By Not Known
“The nature of the church, not as an institution, nor yet perfected as the body of Christ, is the seat of Christ’s operations in his redemptive work. It thus bears the characteristics of the reign of Christ, but alas, also the features of a society still under sin.” – Revd Dr Kevin F. Scott2
What Dr Scott has written in the opening paragraph of his journal article is a stark reminder that the Church of Jesus Christ, defiled yet redeemed, constantly exists under the grace and mercy of God in view of the Day of his judgement. This perspective offers a lot of help when Christian people suffer injustice in society. It helps us to revere God’s justice, to accept God’s providence, and resist temptation to be vengeful.
When evil and injustice thrive in broad daylight, it is human to question the natural logic of such disorder. Fairness does exist as a human common sense. Unfortunately, our sense of fairness driven by our fallen nature has often produced negative reactions, such as retaliations, quarrels, and blames.

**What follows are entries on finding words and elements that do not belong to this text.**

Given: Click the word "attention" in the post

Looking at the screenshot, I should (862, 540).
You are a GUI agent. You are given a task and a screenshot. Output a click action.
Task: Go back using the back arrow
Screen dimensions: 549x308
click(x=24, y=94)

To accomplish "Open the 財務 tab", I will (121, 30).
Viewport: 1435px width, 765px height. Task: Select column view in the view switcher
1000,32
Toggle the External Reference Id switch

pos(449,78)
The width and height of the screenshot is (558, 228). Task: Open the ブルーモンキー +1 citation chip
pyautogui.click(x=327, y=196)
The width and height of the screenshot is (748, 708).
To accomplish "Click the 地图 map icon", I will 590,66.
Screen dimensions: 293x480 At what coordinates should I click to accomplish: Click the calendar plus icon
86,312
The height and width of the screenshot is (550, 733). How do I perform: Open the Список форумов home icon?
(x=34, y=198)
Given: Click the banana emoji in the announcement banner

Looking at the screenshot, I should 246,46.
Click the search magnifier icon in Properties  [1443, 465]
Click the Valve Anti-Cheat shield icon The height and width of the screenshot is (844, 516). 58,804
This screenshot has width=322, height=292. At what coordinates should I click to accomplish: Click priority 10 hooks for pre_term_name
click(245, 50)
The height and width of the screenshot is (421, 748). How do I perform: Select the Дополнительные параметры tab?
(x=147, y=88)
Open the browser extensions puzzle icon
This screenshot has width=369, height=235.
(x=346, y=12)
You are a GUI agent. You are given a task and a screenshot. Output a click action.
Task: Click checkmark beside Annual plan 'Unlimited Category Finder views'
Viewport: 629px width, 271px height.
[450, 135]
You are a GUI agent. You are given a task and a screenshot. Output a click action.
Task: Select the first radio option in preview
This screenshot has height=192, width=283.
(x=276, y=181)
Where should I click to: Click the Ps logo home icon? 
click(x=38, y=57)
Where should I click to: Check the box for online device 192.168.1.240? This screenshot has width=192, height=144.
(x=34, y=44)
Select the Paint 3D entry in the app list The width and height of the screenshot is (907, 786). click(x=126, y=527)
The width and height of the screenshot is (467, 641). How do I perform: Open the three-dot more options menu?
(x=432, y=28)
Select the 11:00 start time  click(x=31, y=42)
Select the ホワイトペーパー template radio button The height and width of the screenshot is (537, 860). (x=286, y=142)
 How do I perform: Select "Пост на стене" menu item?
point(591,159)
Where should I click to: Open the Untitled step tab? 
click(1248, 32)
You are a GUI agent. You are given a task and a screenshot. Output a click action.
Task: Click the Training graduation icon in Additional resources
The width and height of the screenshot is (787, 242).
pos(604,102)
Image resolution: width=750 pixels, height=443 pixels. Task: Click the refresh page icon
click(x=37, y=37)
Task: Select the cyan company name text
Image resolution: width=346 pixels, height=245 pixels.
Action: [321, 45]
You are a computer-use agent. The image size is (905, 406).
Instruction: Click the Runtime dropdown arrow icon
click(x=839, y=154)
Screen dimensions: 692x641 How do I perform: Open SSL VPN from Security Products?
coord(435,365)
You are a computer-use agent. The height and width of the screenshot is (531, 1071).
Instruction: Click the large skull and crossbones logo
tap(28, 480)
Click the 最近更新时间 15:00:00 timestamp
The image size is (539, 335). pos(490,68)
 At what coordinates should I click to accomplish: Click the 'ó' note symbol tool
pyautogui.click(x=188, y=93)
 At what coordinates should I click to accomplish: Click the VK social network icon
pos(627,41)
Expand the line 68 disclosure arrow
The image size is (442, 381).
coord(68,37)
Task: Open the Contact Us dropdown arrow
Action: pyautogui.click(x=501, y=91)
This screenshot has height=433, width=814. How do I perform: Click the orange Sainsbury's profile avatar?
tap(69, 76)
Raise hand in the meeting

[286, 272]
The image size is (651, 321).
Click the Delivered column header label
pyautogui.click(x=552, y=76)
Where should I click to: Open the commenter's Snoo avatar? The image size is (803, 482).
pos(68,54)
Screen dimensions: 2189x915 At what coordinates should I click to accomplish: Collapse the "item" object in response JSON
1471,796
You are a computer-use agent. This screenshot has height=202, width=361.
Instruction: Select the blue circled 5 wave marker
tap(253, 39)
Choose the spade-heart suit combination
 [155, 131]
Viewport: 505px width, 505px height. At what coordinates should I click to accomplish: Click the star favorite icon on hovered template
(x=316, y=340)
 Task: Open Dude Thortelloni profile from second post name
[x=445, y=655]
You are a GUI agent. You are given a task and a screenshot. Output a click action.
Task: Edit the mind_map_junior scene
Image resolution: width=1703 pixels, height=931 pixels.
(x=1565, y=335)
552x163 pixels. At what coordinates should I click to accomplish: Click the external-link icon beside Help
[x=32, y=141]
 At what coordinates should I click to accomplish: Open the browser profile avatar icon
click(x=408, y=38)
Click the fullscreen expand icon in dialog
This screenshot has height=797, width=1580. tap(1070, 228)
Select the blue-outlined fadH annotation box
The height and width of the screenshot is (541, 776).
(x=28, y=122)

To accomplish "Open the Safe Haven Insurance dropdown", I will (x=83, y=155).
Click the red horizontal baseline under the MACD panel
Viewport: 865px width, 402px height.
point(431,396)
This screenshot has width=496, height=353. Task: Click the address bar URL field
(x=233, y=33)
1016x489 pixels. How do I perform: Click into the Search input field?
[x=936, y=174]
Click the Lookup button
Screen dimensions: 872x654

For Christian people, our tendency is to point fingers at the world as the source of our sufferings with injustice. We may also resent God for allowing these sufferings. Between the ‘world’ and ‘God’, Christian people can easily wallow in self-righteous pity, like Israel in the days of Malachi. If only God would act on his justice… If only he would destroy the wicked immediately… If only…
But if the church, the people of God, is at once defiled and at once redeemed, then evil and injustice are not just problems of the ‘world’, but also problems of the ‘church’. For this reason, the apostle Peter wrote in 1 Peter 4:16-18: if you suffer as a Christian, do not be ashamed, but praise God that you bear that name. For it is time for judgement to begin with God’s household; and if it begins with us, what will the outcome be for those who do not obey the gospel of God? And, “If it is hard for the righteous to be saved, what will become of the ungodly and the sinner?”
Wickedness and injustice are urgent problems that follow all people today as in the days of Malachi. However, these problems are not just in the ‘world’, they are also in the ‘church’ redeemed, still being redeemed, and will eventually be redeemed. Without the “urgent patience” of God in Christ with his people, we would be destroyed. The “urgent patience” of God is needed such that when the number of his elect is gathered from the world into his church, his judgement will come without delay at the appointed time.
Let’s thank God for his “urgent patience” with us. Let’s revere his justice and do what is right with him.
1. This term is borrowed from Scott, Kevin F., ‘The Church and the Urgent Patience of Christ’, Scottish Bulletin of Evangelical Theology, Vol. 27, No. 1 (Spring, 2009), 5-23.